行列幾何学的な手段のためのこれらの量子サブルーチンは、他の量子情報の領域でも有用である。
- 参考スコア(独自算出の注目度): 9.711068952909118
- License: http://creativecommons.org/licenses/by/4.0/
- Abstract: Matrix geometric means between two positive definite matrices can be defined equivalently from distinct perspectives - as solutions to certain nonlinear systems of equations, as points along geodesics in Riemannian geometry, and as solutions to certain optimisation problems. This diversity already suggests the potential for varied applications, as well as acting as a bridge between different domains. Here we devise new quantum subroutines to efficiently prepare quantum unitary operators that embed the standard matrix geometric mean and its generalisations called the weighted matrix geometric mean. This enables the construction of solutions to the algebraic Riccati equation, which is an important class of nonlinear systems of equations that appears in machine learning, optimal control, estimation, and filtering. Using these subroutines, we present a new class of quantum learning algorithms called quantum geometric mean metric learning. This has applications in efficiently finding the best distance measure and solving classification problems in the weakly supervised limit and for anomaly detection, for both classical and quantum problems. We also show how our method can be generalised to a particular p^th-order system of nonlinear equations. These quantum subroutines for matrix geometric means are also useful in other areas of quantum information. For example, we show how to use them in the estimation of geometric Renyi relative entropies and the Uhlmann fidelity by means of the Fuchs-Caves observable. In particular, our quantum algorithms for estimating the Uhlmann and Matsumoto fidelities have optimal dependence on the precision. Finally, we provide a BQP-complete problem based on matrix geometric means that can be solved by our subroutines, thus characterising their computational capability.

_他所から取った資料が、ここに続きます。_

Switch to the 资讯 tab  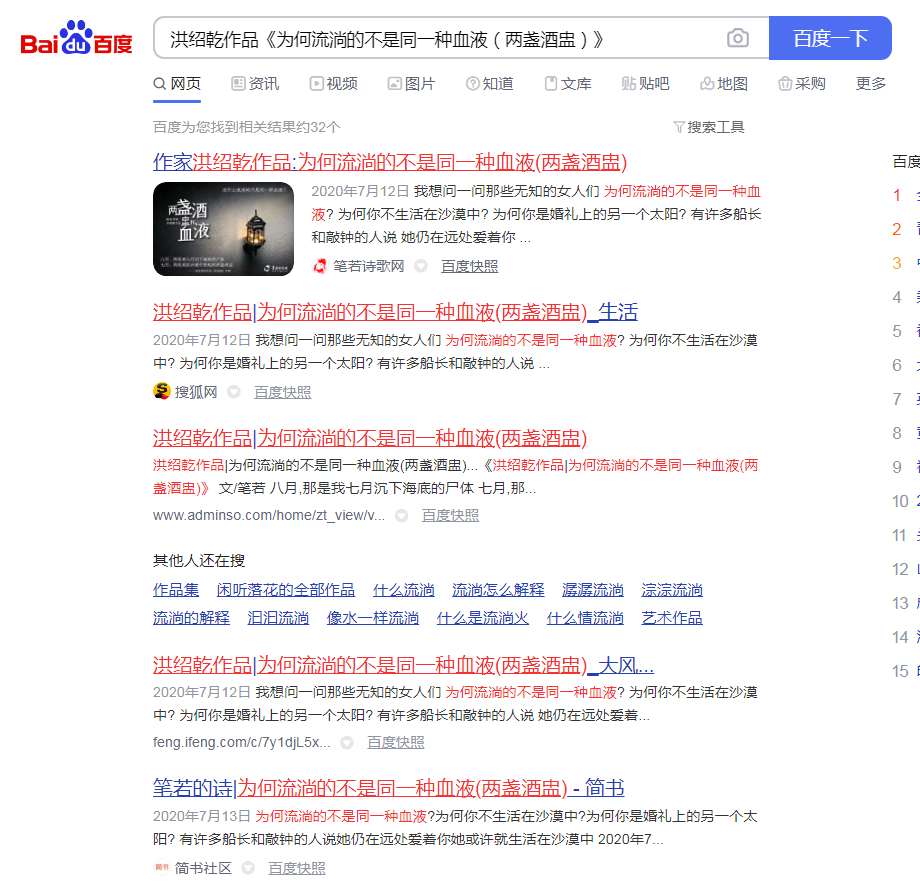[x=255, y=84]
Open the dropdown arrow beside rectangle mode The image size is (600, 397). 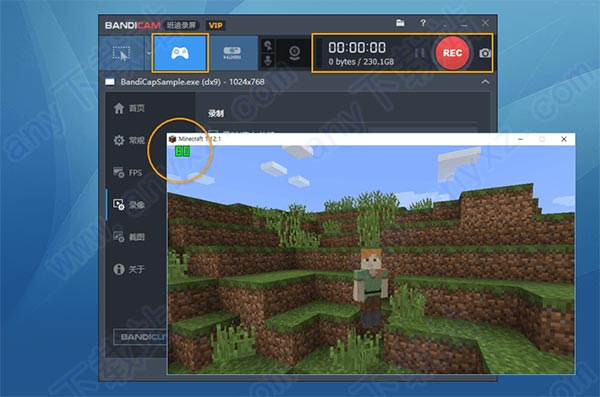[x=148, y=53]
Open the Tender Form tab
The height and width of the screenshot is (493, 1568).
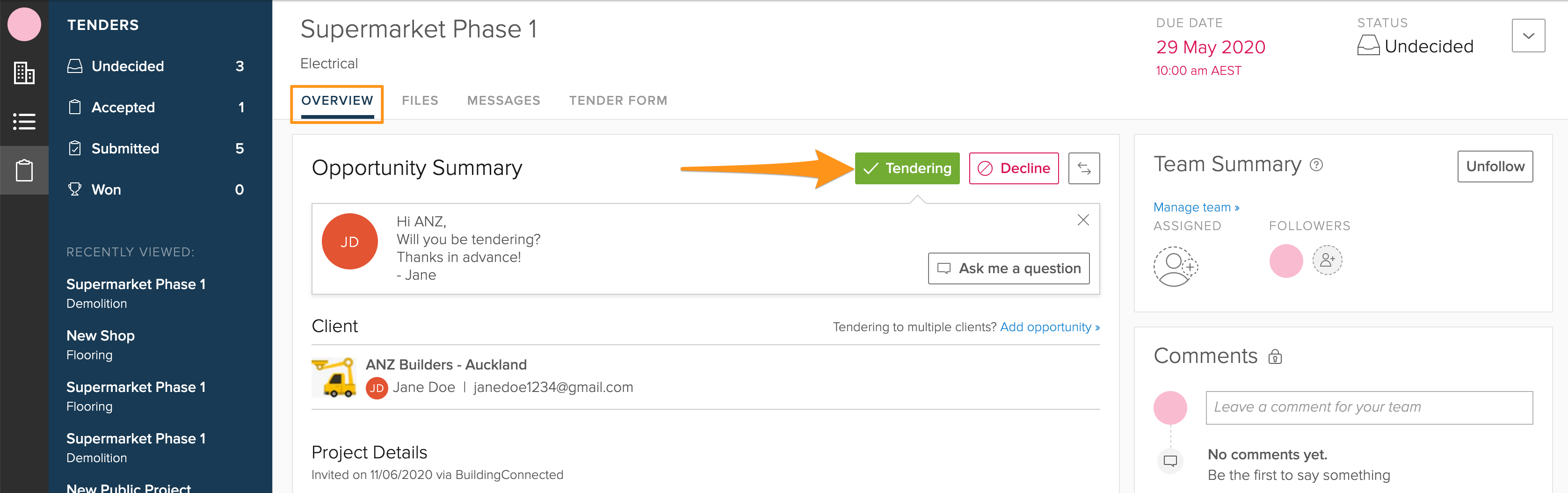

- Abstract(参考訳): 行列幾何学とは、2つの正定値行列の間を、ある方程式の非線形系の解として、リーマン幾何学の測地線に沿った点として、そしてある最適化問題の解として、等しく定義することができる。
この多様性はすでに、異なるドメイン間のブリッジとして機能するだけでなく、様々なアプリケーションの可能性を示している。
ここでは、標準行列幾何学平均と、重み付き行列幾何学平均と呼ばれる一般化を組み込む量子ユニタリ作用素を効率的に作成するために、新しい量子サブルーチンを考案する。
これは、機械学習、最適制御、推定、フィルタリングに現れる方程式の非線形系の重要なクラスである代数的リカティ方程式の解の構築を可能にする。
これらのサブルーチンを用いて、量子幾何平均距離学習と呼ばれる新しい量子学習アルゴリズムを提示する。
これは、古典的および量子的問題の両方に対して、弱教師付き極限における最適距離測度と分類問題の解法と異常検出に有効である。
また, この手法を非線形方程式のp^階数系に一般化する方法を示す。
行列幾何学的な手段のためのこれらの量子サブルーチンは、他の量子情報の領域でも有用である。
例えば、幾何学的レニイ相対エントロピーとウルマン忠実度をFuchs-Caves観測により推定する方法を示す。
特に、Uhlmann と Matsumoto の忠実度を推定するための量子アルゴリズムは、精度に最適に依存する。
最後に,行列幾何学的手法に基づくBQP完全問題を提案する。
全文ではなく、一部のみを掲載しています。